Fin d'une mission dans le golfe Persique - Le capitaine d'un bateau canadien nie avoir participé à l'effort de guerre américain

Halifax — Le capitaine d'une frégate canadienne qui vient de compléter une mission dans le cadre de la guerre contre le terrorisme a déclaré n'avoir jamais été placé dans la position d'avoir à participer à l'effort de guerre américain en Irak.

Le capitaine Bruce Belliveau, qui s'exprimait hier par liaison satellite depuis le NCSM Toronto, a souligné que le commandant du groupe aéronaval d'attaque des Américains dans le golfe Persique était pleinement conscient que le Canada avait refusé de participer à la guerre en Irak.

Quand un navire canadien se joint à une force de cette nature, de toute évidence le commandant de la force est clairement informé de ce que nous pouvons et ne pouvons pas faire, a expliqué le capitaine Belliveau, dont le bateau faisait route vers les Açores, après la fin de sa mission de six mois.

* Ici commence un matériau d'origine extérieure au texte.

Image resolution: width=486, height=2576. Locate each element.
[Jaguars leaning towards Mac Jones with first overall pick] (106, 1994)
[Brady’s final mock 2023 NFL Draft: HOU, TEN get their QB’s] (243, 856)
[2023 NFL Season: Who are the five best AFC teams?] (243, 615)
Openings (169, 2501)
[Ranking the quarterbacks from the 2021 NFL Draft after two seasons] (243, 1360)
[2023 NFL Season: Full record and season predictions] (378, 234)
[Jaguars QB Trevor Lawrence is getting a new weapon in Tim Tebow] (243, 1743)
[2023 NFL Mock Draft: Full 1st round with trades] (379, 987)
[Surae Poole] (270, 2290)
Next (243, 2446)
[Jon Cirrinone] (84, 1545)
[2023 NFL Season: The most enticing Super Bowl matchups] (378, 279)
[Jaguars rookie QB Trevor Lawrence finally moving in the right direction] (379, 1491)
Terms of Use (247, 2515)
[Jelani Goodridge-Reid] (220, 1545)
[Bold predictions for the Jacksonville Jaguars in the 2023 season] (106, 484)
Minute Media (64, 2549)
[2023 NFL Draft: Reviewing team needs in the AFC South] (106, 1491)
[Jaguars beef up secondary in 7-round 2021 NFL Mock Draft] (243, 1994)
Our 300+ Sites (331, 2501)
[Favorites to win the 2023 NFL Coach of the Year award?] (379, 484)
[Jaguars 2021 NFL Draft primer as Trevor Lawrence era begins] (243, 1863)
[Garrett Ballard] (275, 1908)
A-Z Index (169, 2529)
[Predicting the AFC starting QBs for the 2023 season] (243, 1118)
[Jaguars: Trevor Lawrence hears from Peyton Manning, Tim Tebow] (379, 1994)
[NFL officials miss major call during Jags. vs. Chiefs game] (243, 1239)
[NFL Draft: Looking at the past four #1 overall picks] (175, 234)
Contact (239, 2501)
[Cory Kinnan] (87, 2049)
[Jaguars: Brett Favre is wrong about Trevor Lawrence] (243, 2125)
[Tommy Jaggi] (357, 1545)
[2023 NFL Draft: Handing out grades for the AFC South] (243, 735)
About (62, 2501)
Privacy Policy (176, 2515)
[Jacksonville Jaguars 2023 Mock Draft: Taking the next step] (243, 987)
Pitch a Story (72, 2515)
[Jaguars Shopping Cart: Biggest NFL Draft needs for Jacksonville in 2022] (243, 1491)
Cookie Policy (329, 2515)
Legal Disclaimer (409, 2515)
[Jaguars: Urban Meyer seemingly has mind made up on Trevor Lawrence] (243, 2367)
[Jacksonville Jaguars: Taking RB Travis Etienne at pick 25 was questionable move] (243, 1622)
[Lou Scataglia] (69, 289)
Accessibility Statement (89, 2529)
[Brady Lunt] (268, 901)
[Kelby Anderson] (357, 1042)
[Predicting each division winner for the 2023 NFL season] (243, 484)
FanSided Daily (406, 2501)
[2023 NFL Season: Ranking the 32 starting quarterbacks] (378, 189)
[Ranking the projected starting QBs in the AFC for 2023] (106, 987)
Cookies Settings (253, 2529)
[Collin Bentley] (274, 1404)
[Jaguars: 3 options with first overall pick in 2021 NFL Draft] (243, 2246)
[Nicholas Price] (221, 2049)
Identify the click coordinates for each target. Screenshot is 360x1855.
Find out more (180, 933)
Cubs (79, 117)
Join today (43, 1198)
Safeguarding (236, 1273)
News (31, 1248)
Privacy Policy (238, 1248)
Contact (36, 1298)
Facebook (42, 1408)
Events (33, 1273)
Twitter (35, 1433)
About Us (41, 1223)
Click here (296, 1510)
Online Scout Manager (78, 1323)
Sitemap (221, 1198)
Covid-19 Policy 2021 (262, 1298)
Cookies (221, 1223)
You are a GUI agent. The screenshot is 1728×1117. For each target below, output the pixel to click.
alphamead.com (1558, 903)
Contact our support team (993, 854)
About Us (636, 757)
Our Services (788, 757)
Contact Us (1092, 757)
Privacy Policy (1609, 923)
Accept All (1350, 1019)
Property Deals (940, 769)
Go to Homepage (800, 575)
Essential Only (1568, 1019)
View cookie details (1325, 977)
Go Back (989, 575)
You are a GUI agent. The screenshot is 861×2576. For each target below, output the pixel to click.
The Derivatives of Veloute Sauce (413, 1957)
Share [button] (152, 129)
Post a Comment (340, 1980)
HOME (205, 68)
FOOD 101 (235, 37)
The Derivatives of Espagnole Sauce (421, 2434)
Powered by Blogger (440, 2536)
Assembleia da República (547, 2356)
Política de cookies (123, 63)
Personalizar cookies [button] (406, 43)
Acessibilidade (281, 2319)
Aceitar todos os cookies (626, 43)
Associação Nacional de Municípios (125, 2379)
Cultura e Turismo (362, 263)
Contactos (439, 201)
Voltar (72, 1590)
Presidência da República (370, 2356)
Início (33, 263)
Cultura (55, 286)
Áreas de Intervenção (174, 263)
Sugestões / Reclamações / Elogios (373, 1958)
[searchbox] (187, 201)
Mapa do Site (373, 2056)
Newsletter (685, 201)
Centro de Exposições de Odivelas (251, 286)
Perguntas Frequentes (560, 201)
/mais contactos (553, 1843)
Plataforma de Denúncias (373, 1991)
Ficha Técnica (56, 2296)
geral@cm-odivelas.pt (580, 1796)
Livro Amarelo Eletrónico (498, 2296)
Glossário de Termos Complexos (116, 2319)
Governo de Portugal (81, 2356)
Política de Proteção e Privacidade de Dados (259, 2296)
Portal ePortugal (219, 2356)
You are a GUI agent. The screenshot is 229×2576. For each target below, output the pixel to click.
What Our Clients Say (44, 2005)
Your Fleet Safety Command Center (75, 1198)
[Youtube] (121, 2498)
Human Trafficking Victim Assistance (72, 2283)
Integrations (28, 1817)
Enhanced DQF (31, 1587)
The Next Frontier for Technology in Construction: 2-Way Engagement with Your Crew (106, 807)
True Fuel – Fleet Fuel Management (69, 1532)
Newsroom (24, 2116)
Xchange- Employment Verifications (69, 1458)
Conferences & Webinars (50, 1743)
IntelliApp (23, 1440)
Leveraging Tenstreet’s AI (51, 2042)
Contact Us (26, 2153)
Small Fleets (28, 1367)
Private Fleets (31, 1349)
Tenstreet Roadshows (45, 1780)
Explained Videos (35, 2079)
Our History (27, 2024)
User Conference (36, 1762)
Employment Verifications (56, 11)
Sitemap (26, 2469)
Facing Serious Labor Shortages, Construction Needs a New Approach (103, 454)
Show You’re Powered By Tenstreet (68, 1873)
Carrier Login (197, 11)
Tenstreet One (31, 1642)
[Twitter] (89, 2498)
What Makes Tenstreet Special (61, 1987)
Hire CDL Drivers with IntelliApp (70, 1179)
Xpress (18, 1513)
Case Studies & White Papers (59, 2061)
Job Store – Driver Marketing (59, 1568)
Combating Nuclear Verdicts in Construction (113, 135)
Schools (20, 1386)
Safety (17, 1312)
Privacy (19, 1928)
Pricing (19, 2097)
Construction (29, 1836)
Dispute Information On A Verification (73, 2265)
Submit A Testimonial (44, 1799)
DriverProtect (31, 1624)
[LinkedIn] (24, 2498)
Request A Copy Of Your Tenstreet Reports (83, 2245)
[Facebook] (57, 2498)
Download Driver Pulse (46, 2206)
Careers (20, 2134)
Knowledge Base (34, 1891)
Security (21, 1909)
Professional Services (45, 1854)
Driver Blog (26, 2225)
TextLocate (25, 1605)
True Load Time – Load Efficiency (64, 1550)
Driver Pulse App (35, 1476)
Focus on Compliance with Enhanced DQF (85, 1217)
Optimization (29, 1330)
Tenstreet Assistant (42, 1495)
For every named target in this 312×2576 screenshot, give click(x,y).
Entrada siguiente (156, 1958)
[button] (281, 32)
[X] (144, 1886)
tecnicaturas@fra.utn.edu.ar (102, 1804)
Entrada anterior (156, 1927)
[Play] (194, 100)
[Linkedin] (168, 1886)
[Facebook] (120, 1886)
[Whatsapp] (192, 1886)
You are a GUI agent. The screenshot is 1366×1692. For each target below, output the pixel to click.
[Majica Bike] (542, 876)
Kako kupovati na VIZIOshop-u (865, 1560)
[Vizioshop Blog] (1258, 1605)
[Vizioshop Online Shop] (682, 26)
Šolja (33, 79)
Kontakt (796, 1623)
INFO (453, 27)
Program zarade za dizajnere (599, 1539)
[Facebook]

Il a ajouté que le commandant avait pris soin de ne pas placer le capitaine canadien dans une position où celui-ci aurait eu à dire non. «Nous n'étions pas là dans le cadre de l'opération Liberté en Irak. Nous étions là dans le cadre de la campagne contre le terrorisme.»

À ce titre, les marins du NCSM Toronto ont passé 170 jours en mer. Ils ont intercepté 1300 navires dans le golfe et sont montés à bord de 123 d'entre eux.

Le fait que les militaires canadiens n'aient trouvé aucun terroriste n'a pas réduit le niveau de stress, a poursuivi le capitaine. «Chaque fois que nous arraisonnions un navire, ou que nous nous approchions d'un autre navire, il y avait toujours le risque que quelque chose se produise.»

Des attentats suicide commis à l'aide de bateaux dans la portion nord du golfe, à la fin d'avril, ont tué deux marins américains et obligé le groupe à revoir ses procédures. Mais les règles d'engagement des Canadiens ont été considérées comme satisfaisantes. À l'époque, le bateau du capitaine Belliveau patrouillait la portion sud du golfe.

Le militaire s'est dit satisfait de la performance de l'hélicoptère Sea King, vieux de 40 ans, stationné sur sa frégate. L'appareil n'a manqué aucune mission pendant le déploiement. Cependant, il a connu des défaillances après le départ du bateau du golfe Persique.

Le capitaine a indiqué qu'il obtiendrait des pièces de rechange aux Açores.

Depuis septembre 2001, le Canada a envoyé 18 navires dans la région du golfe Persique en guise de contribution à la lutte contre le terrorisme.